Text shown →
####

Development teams build software products. Ideally, those teams are cross-functional and deliver (parts of) a system autonomously. Establishing feedback loops between teams and the system they build is crucial. As I wrote in “Course Correction: Implementing Effective Feedback”:

Without feedback, we cannot learn and cannot make decisions based on reality. We can only progress by guessing. Feedback gives us important input for course correction. How else would we know if users even interact with the new feature idea we released? Or how would we know if the new resilience concept we implemented enhances the reliability of our system?

You can gather feedback on multiple aspects. One of the most crucial are important quality attributes, like performance or reliability: Do we need to build a software service that is both highly scalable and highly available? Is high performance crucial for our product? We need to assess whether the system we build holds up to those aspects.

We need effective and (if possible) automated mechanisms, especially for quality attributes. The book "Building Evolutionary Architectures: Automated Software Governance" introduced a term for feedback mechanisms on quality attributes borrowed from evolutionary algorithms: (architectural) fitness functions.

####

Instructions to follow →
Reproduce word for word everything in the text on feedback loops above, from "You can gather" down to "(architectural) fitness functions.".

Available data →
####

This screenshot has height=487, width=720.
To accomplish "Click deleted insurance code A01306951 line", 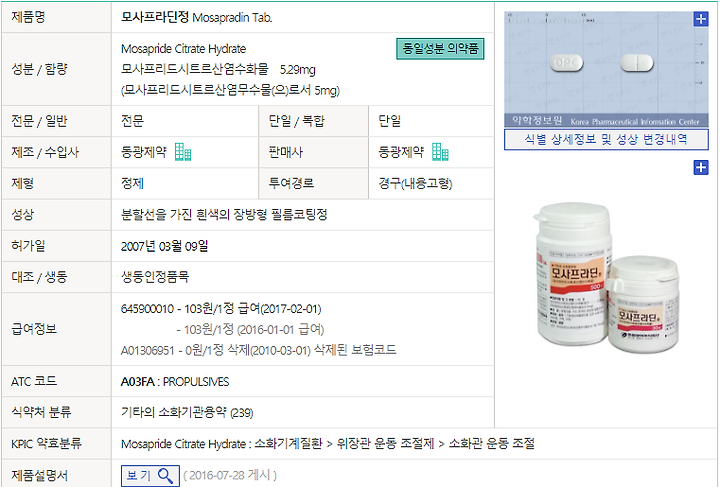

####

Task result →
You can gather feedback on multiple aspects. One of the most crucial are important quality attributes, like performance or reliability: Do we need to build a software service that is both highly scalable and highly available? Is high performance crucial for our product? We need to assess whether the system we build holds up to those aspects.

We need effective and (if possible) automated mechanisms, especially for quality attributes. The book "Building Evolutionary Architectures: Automated Software Governance" introduced a term for feedback mechanisms on quality attributes borrowed from evolutionary algorithms: (architectural) fitness functions.